JUDGEMENT
YASHWANT VARMA,J. -
(1.) Heard learned counsel for the applicant, Sri Om Prakash, the learned A.G.A. for the State, Sri Sandeep Kumar Singh for the informant and perused the record.
(2.) The instant application has been moved seeking anticipatory bail in light of the apprehension of the arrest of the applicant in Case Crime No.499 of 2019, under Sections 147, 323, 307, 504, 506 IPC, police station Sector-58 NOIDA District Gautam Budh Nagar.
(3.) The instant application for grant of anticipatory bail has been preferred solely on account of addition of Section 307, 504 and 506 IPC during the course of investigation. Insofar as the first information report as it originally stood is concerned, it is fairly stated that the applicant has been granted regular bail by the concerned Court. In view of the above, it is evident that the apprehension of arrest is misplaced. The Court in this regard bears in mind the following principles as enunciated by the Supreme Court in Pradeep Ram v. State of Jharkhand [2019 SCC OnLine SC 825]:-
"10. Learned counsel for the parties have also relied on several judgments of different High Courts in regard to the circumstance when new cognizable and nonbailable offences are added. We may briefly refer to few of the decisions of the High Courts in the above regard. Patna High Court in Sita Ram Singh and Anr. Vs. State of Bihar, 2002 (2) BLJR 859 had considered the case where case was initially instituted under Section 307 I.P.C. FIR was lodged on 24.08.2000 under Section 307 I.P.C. The accused was granted bail on 01.09.2000. Thereafter, due to death of the injured on 06.09.2000, Section 302 I.P.C. was added. Informant had applied for cancellation of the bail. The bail earlier granted was cancelled in view of subsequent development. In the above context, Patna High Court relying on judgment of this Court in Prahlad Singh Bhati Vs. NCT, Delhi, (2001) 4 SCC 280 held that on a serious change in the nature of the offence, the accused becomes disentitled to the liberty granted to him in relation to a minor offence and in such circumstances, the correct approach of the Court concerned would be to apply its mind afresh as to whether the accused is entitled for grant of bail, in the changed circumstances.

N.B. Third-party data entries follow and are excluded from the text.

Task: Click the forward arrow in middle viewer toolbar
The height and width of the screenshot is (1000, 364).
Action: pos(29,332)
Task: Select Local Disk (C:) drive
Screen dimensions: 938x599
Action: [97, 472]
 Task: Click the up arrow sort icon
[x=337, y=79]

11. Rajasthan High Court in Sukhpal Vs. State of Rajasthan, 1988 (1) RLW 283 has also made following observations in paragraph No.4:-
"4. I am, therefore, of the opinion that the legal position is beyond doubt that once an accused is ordered to be released on bail under any of the Section of Chapter XXXIII of the Cr.P.C. the police had no power to arrest him by merely adding another section which may be non-bailable. The police must seek an order from the Court for cancellation of bail granted to a person..............."

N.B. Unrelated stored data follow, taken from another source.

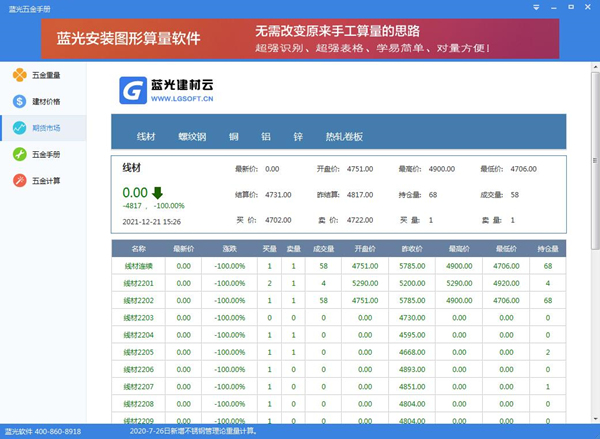Click the 线材2201 contract link
Image resolution: width=600 pixels, height=439 pixels.
pyautogui.click(x=139, y=283)
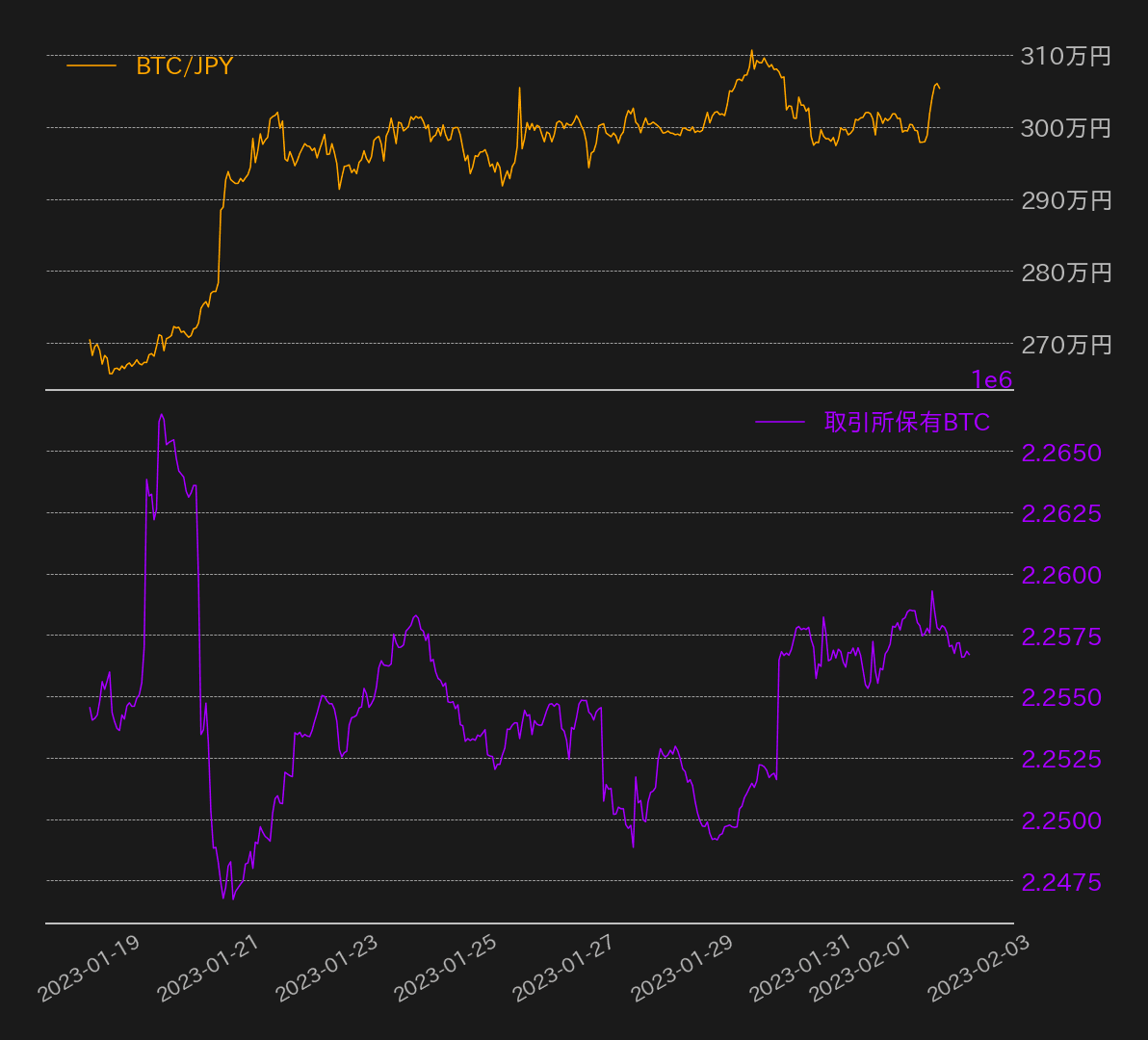Click the 290万円 y-axis tick label
Screen dimensions: 1148x1040
coord(1065,200)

12. Another judgment of Madras High Court in Dhivan Vs. State, (2010) 2 MWN (Cr.) also took the same view. In paragraph No.11, following was observed:-
"11. In view of the above discussions, I have no hesitation to hold that simply because a penal provision is added in the case in respect of a serious non-bailable offence, the bail granted earlier shall not automatically stand cancelled and therefore, the police shall not have the power to rearrest the accused until the bail granted earlier is cancelled by way of a positive order by the appropriate court..............."

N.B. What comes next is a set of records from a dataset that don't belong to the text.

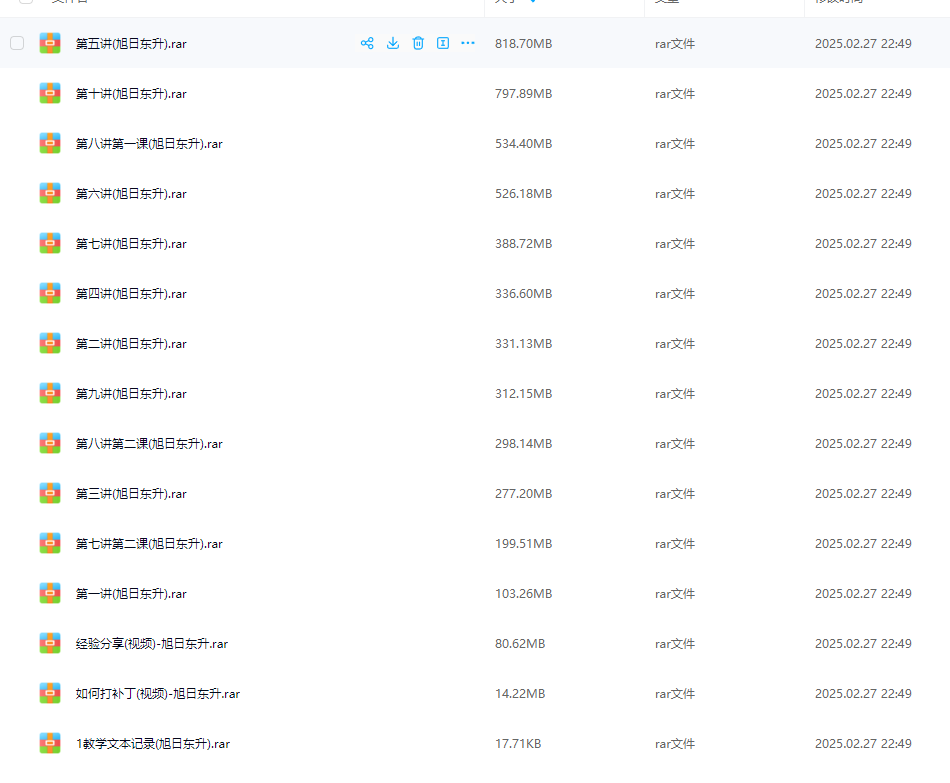Tick the checkbox beside 第五讲(旭日东升).rar

click(17, 43)
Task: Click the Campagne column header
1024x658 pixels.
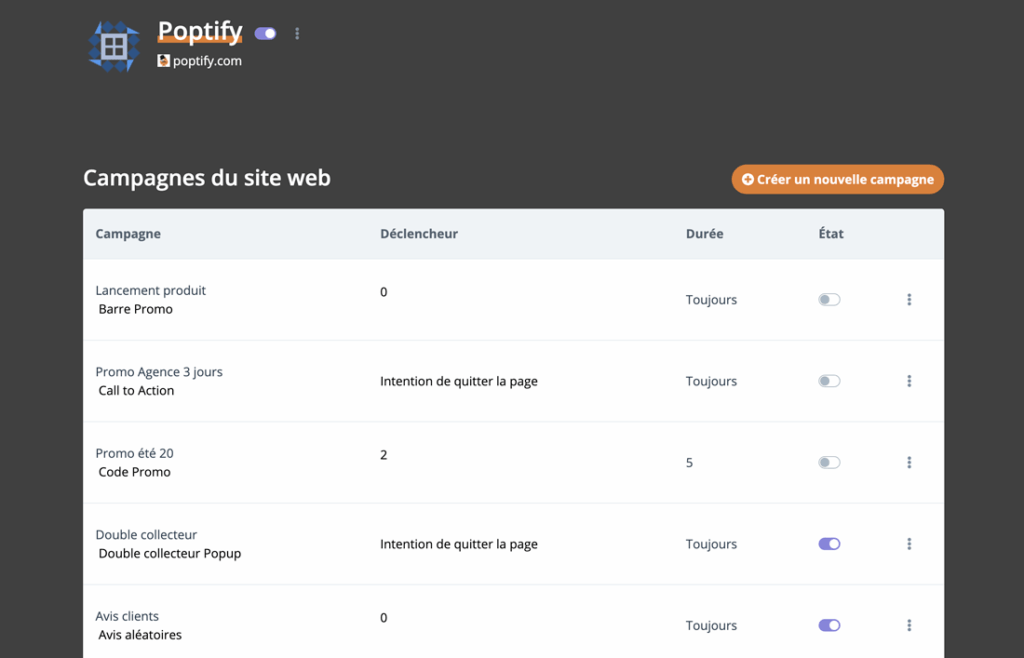Action: coord(128,234)
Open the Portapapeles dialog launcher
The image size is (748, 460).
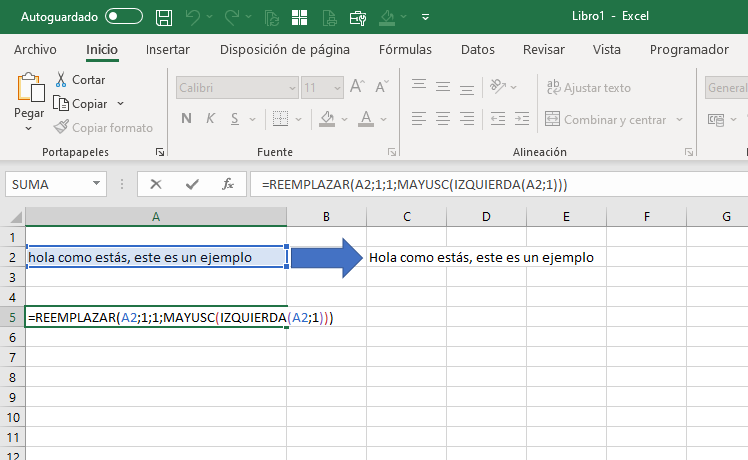click(159, 152)
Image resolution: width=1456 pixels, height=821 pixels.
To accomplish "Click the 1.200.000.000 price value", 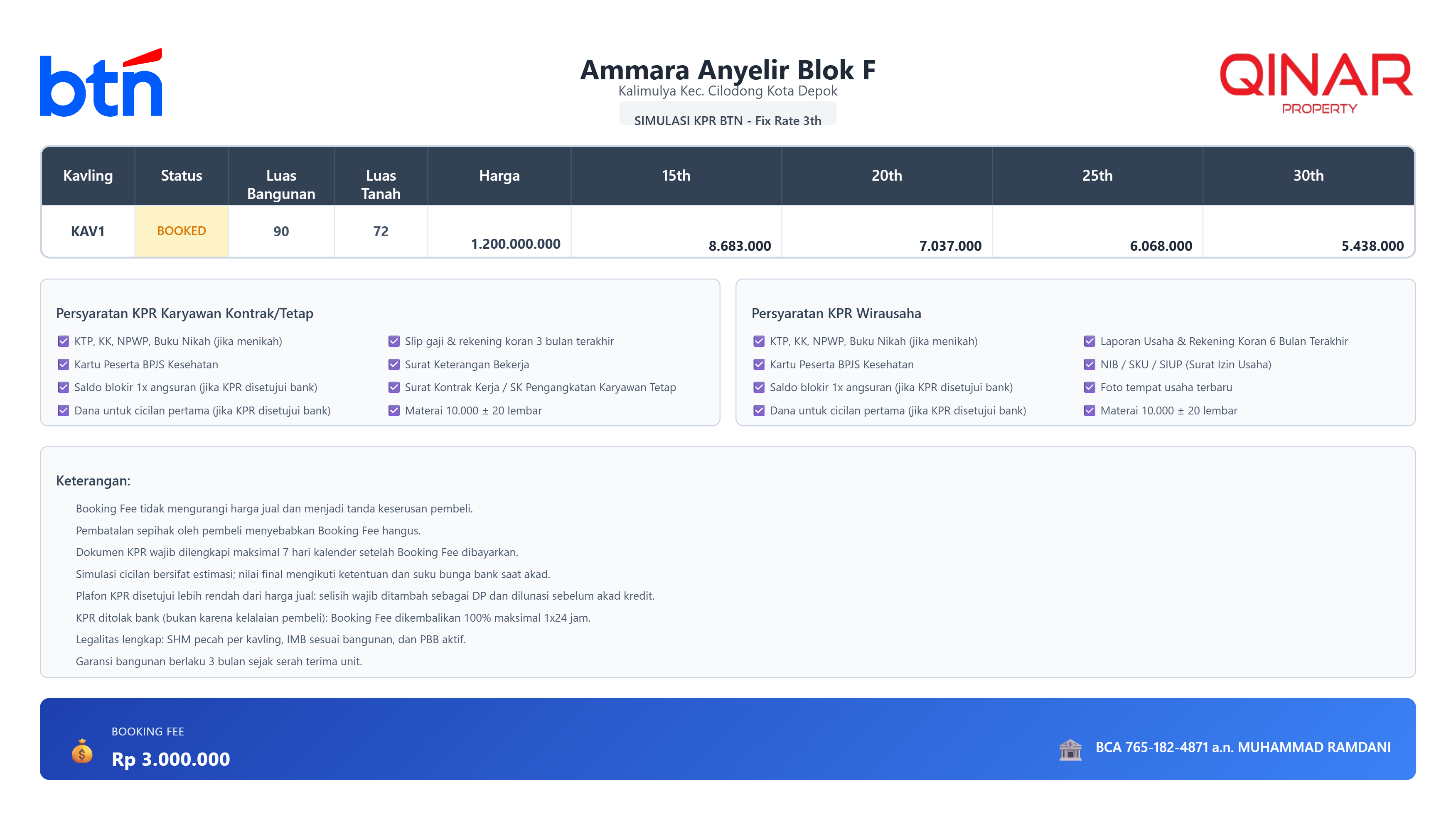I will click(x=516, y=244).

13. There are few decisions of Allahabad High Court also where the issue has been addressed. One judgment of the High Court namely Bijendra and Ors. Vs. State of U.P., (2006) CriLJ 2253 has also been referred to and relied in the impugned judgment. In paragraph No.25, following observations have been made by Allahabad High Court:-
"25. After hearing the learned Counsels for the both sides at a great length and after analyzing Section 437 Cr.P.C. it transpires that Section 437 relates with bail in cases of non-bailable offence by the magistrate. So far as the first contention which the learned Counsel for the applicants advanced, that because the bail has been granted in the same crime number and therefore by mere change of section accused cannot be sent to jail is concerned it is to be noted that case crime number is nowhere mentioned in the aforesaid section, which is the number of police for identification of the case and is a procedural number of the police station. Crime number has no relation with bail under Cr. P. C. In this view of the matter the contention of learned Counsel for the applicant cannot be accepted and is therefore rejected.
Coming to the second contention of the learned Counsel for the applicant that there is no bar for this Court to direct the Magistrate to accept fresh bail bonds for the newly added offence triable by Court of Session's it is noted that this direction will amount to asking the Magistrate to do something de-hors the law. The contention is devoid of merit. Section 437 Cr.P.C. relates to an offence, therefore, on addition of a new offence, the accused is required to appear before the court and seek bail. His bail cannot be considered unless and until he surrenders and is in custody in that offence. Any accused who is not in custody in an offence cannot be granted bail. Custody is sine qua non for consideration of bail prayer. Consequently when the accused is guilty of an added offence and is not on bail, he cannot be allowed to furnish bond without being in custody in that offence. For getting bail in newly added offences the accused has to surrendered in that offence........"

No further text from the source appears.